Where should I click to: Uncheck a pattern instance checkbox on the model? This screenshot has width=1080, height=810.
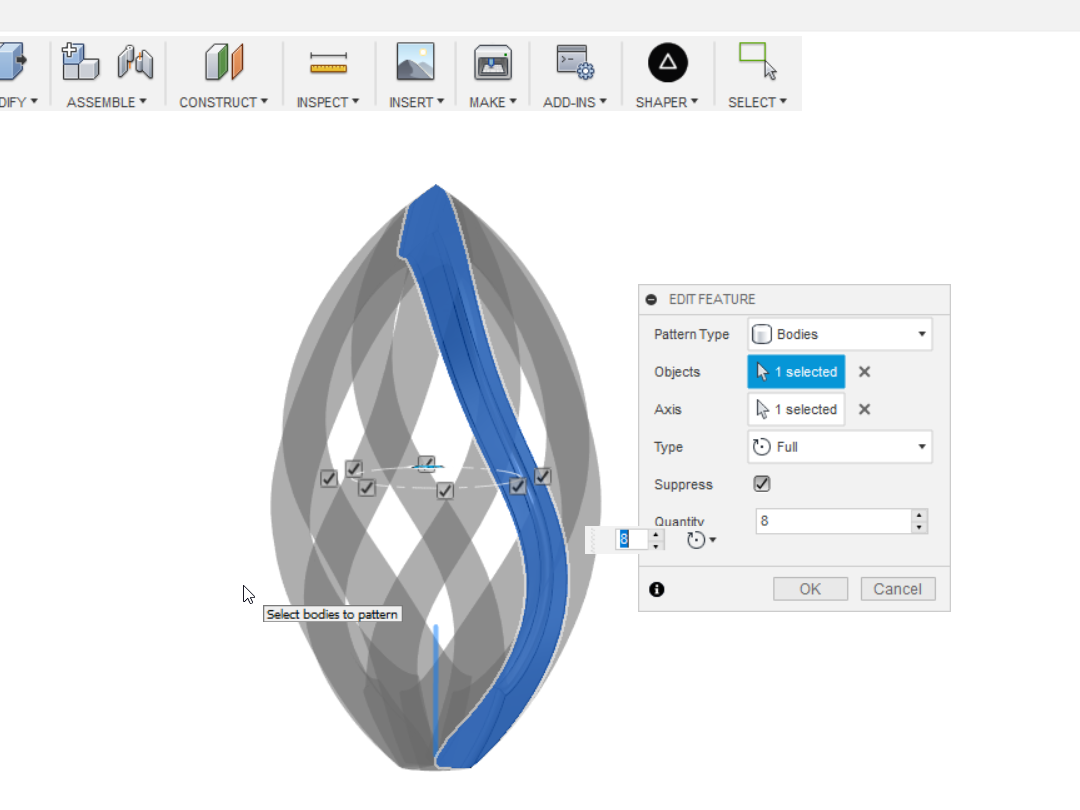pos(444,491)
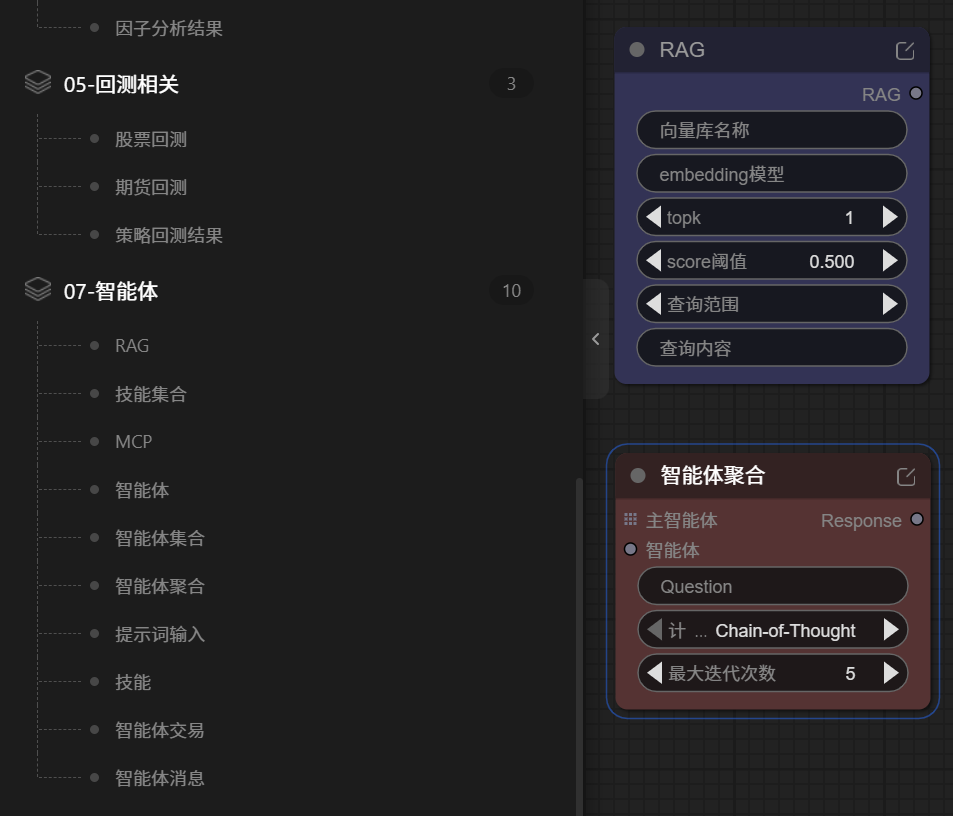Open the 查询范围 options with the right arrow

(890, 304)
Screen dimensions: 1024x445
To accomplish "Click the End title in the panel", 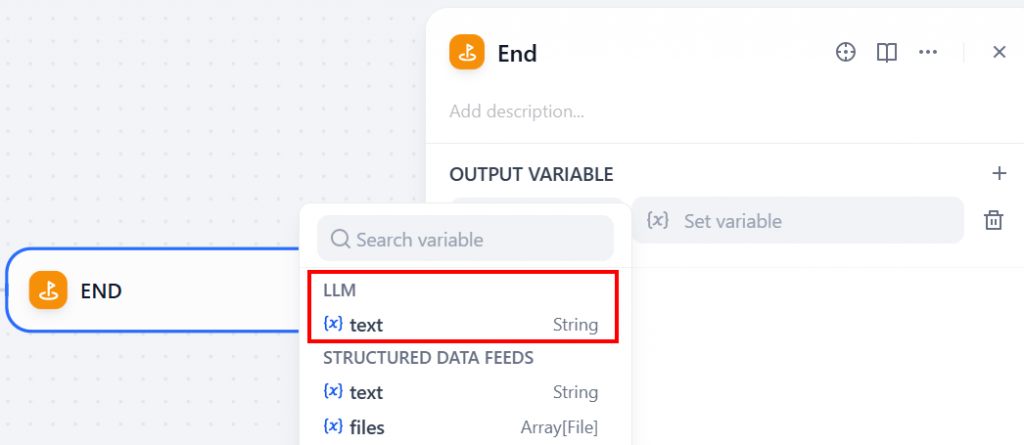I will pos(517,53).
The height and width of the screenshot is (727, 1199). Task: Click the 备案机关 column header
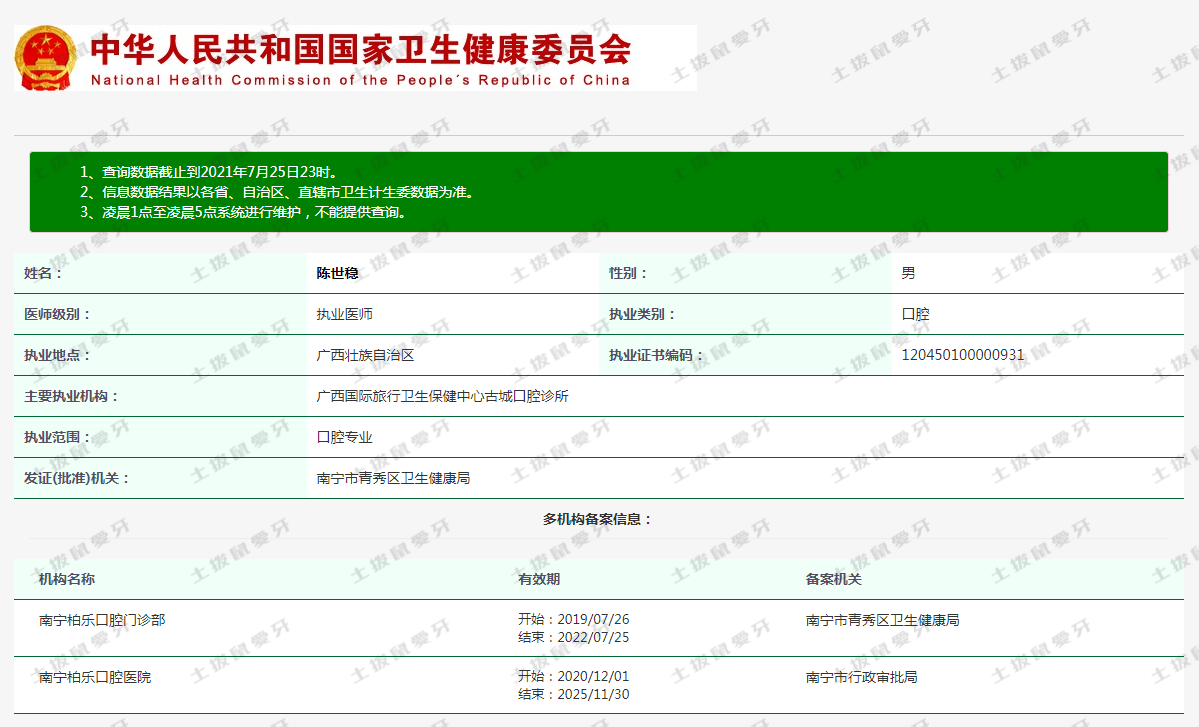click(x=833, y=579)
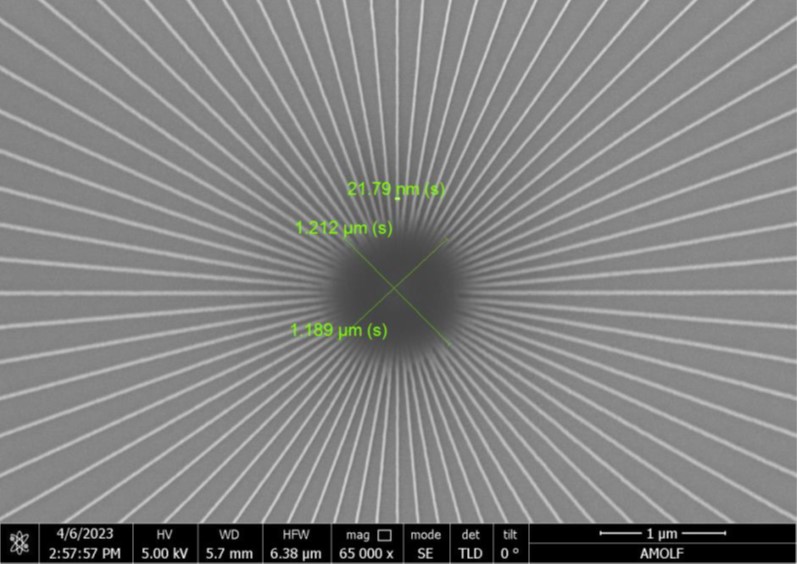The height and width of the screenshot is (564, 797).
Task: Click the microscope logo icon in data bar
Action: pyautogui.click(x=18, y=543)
..........
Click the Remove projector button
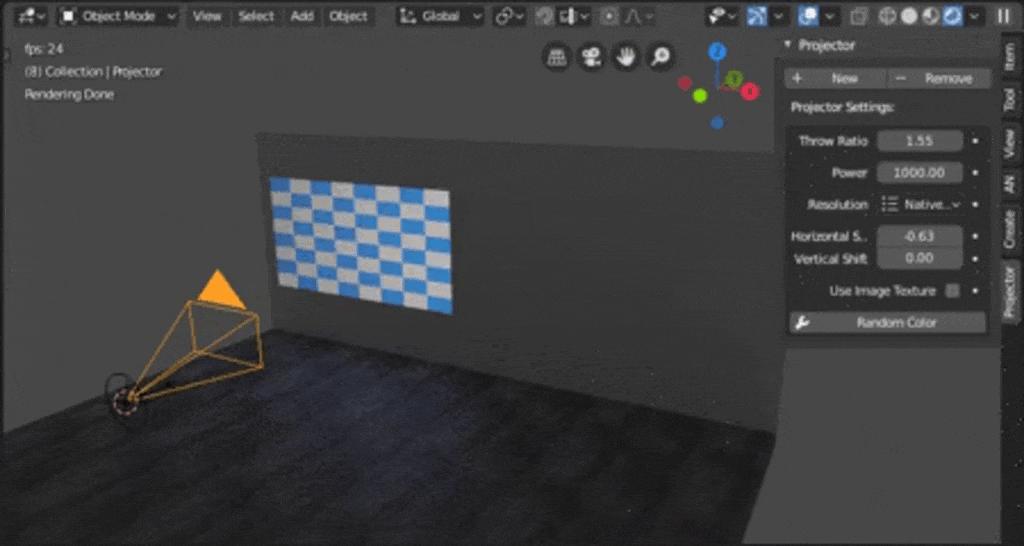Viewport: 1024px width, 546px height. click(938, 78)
..........
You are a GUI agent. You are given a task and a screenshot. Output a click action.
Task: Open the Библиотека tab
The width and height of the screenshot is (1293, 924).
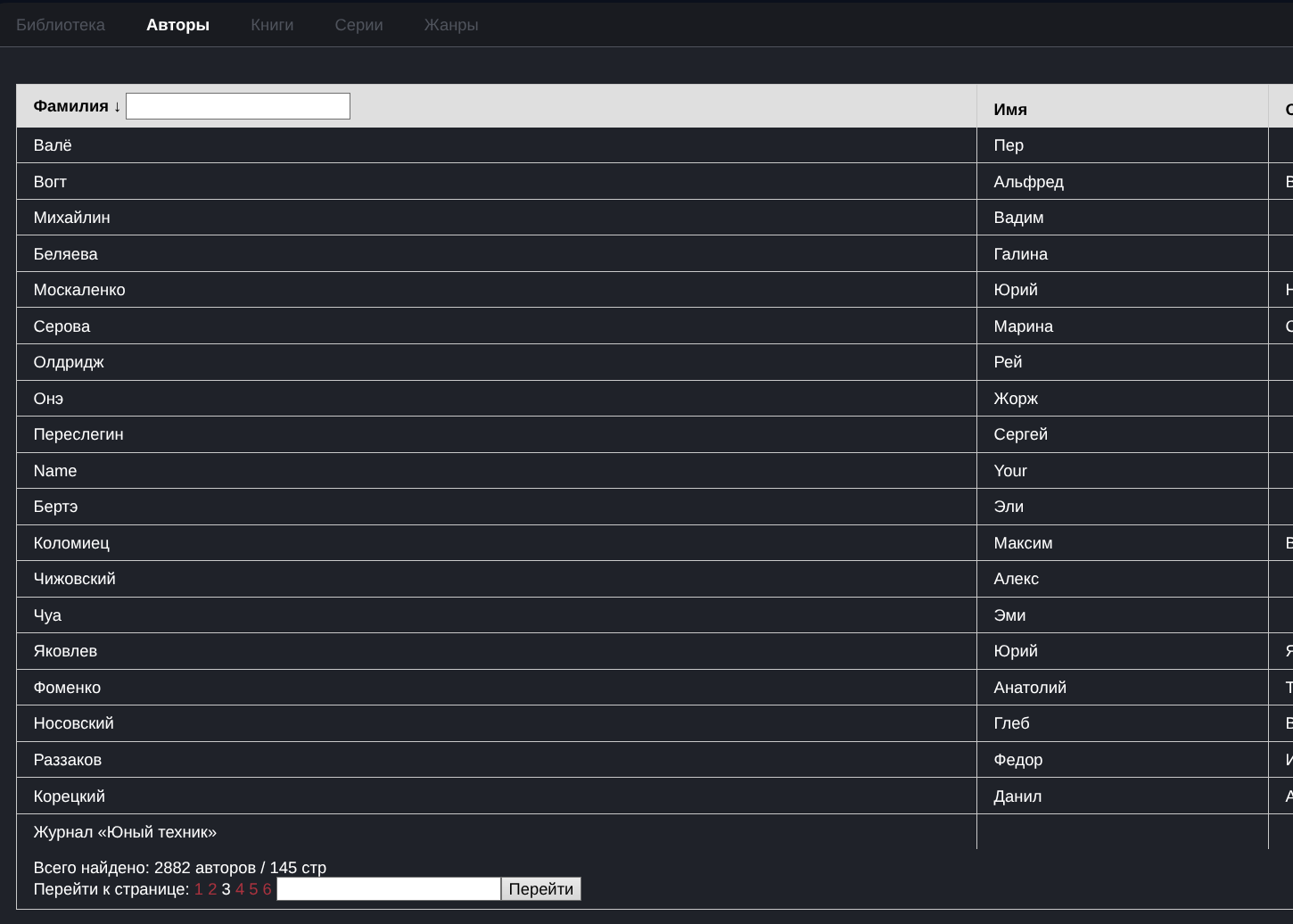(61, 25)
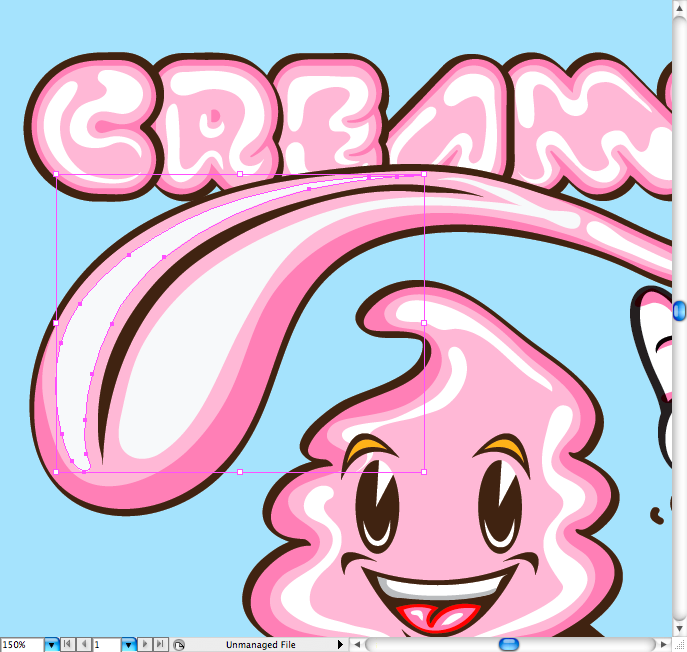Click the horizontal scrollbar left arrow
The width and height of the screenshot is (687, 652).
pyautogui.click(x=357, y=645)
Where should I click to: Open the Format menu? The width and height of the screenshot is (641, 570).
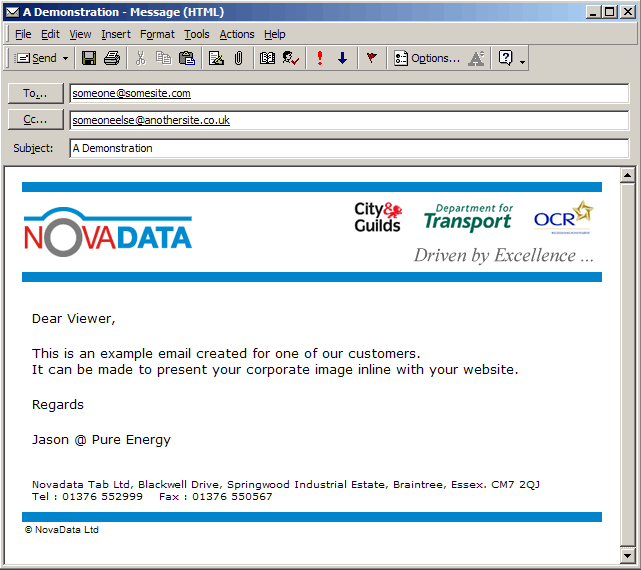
..........
■ Exercise description
Retype, exactly and with no pictures, everything above from the line with "The width and height of the screenshot is (1293, 924)." down to the line with "Where should I click to: Open", both included.

■ Result
The width and height of the screenshot is (1293, 924).
(61, 25)
Click the horizontal scrollbar left arrow
The width and height of the screenshot is (687, 652).
pyautogui.click(x=357, y=645)
Where should I click to: Open the Format menu? The width and height of the screenshot is (641, 570).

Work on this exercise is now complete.